Read on for a Q&A with Professor Chang about how this collaboration came about, what they've discovered, and where they hope this research will go next.
Tell us about the topic modeling research you’re doing with the Digital Scholarship Center. How did this project come about?
This is a collaboration I’ve undertaken with the Digital Scholarship Center, which is part of the library system at the University of Cincinnati. The library system has secured a million dollar grant from the Andrew W. Mellon Foundation to do big data analysis, and in particular, it’s using algorithmic topic modeling (a form of natural language processing) to go through very large data sets.

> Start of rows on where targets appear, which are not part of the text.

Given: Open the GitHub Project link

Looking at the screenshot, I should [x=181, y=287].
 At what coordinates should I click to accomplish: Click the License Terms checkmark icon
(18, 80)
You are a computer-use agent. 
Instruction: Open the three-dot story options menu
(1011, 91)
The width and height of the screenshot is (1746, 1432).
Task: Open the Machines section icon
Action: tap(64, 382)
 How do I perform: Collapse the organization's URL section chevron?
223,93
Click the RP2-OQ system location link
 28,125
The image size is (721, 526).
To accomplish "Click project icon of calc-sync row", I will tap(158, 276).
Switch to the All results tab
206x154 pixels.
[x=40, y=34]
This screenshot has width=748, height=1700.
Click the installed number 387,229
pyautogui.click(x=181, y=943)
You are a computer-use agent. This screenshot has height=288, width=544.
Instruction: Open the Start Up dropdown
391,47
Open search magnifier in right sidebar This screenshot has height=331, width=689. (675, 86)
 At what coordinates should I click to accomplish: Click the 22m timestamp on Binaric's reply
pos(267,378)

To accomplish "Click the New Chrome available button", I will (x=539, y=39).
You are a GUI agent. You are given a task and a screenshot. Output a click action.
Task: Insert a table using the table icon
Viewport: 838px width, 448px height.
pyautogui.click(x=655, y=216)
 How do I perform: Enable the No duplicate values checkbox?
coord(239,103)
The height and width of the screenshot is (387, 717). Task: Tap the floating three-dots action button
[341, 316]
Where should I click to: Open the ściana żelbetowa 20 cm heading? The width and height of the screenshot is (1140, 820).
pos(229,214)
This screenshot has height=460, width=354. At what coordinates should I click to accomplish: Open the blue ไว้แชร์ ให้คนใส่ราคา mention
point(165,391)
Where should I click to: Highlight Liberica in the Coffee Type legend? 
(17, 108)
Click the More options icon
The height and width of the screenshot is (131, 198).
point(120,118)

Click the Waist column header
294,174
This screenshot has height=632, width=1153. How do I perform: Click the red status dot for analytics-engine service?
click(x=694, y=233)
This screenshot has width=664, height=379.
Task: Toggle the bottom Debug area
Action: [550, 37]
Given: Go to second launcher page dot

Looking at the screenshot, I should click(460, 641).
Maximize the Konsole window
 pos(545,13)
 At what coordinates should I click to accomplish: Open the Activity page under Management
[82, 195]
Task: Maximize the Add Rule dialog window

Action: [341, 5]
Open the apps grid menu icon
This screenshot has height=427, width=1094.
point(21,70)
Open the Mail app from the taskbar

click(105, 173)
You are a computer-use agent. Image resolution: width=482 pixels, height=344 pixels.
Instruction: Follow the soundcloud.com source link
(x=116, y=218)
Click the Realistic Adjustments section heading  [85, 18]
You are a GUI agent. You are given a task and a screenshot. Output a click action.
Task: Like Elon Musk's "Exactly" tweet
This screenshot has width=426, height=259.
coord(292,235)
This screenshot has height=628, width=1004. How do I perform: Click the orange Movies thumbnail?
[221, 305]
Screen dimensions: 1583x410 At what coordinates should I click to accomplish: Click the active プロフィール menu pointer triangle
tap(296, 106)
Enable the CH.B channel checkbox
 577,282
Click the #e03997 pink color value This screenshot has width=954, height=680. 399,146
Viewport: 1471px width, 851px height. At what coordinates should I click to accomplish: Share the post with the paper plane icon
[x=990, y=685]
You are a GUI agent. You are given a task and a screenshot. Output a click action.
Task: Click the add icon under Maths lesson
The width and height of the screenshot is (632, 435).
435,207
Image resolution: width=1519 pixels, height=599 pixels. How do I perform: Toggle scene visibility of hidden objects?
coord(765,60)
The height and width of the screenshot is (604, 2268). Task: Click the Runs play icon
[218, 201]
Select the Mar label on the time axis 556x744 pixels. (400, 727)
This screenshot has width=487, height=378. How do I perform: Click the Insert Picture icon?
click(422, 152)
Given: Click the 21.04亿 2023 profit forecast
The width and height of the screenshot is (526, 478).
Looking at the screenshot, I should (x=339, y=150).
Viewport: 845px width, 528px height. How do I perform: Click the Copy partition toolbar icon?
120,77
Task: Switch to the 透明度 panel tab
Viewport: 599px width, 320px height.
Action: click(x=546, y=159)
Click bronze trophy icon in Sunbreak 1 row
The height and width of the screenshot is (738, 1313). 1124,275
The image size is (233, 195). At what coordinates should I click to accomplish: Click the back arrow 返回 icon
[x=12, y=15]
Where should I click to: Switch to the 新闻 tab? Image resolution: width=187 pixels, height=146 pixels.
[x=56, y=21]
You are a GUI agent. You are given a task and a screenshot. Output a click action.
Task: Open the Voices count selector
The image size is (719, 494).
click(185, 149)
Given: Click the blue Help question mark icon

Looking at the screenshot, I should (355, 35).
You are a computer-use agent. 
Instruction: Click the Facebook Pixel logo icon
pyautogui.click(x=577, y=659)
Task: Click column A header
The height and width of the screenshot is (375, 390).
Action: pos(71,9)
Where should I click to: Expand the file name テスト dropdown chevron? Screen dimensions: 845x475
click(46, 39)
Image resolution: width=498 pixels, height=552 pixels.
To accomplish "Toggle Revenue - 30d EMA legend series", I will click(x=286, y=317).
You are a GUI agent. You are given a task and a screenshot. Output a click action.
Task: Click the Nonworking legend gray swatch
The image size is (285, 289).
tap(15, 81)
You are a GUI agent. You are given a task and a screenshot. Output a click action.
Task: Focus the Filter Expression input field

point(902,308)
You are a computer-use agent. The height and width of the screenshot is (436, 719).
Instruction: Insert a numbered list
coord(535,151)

The College of Law at the University of Cincinnati is one of the strategic partners that the Digital Scholarship Center has identified, and so we've explored this algorithmic topic modeling by analyzing a really large data set of antitrust cases. I wanted to see what topic modeling illuminates, for instance, on the market power doctrine, or the balance between antitrust and regulation.
How did you come to this method for analyzing case law? Did the questions precede the methods, or vice versa?
I was not very familiar with big data analysis and I wasn't familiar with topic modeling at all. It was through the introduction of our librarian, Jim Hart, that I started to partner with the Digital Scholarship Center at UC.
I came to him with this problem, which is, we've got very large amounts of data—really, cases—and how can we think about how federal courts approach squishy topics in antitrust doctrine such as market power and the balance between antitrust and regulation. And it was actually through Jim Hart that he introduced me to others on main campus who were at the university's library system and working on topic modeling.
What sorts of concepts or questions have these methods been useful for exploring as it relates to the work you’re doing around antitrust and related concepts?
Topic modeling is a mechanism that abides by this concept of distant reading (whereas in law we're very used to close reading texts). Because I was new to this concept, I began very conservatively and just wanted to unleash that mechanism to see what trends came up. So, I came to it with no preconceptions whatsoever, other than thinking that federal courts probably aren't very good at pinning down what market power means; also, they probably aren't very precise about the balance between antitrust and regulation.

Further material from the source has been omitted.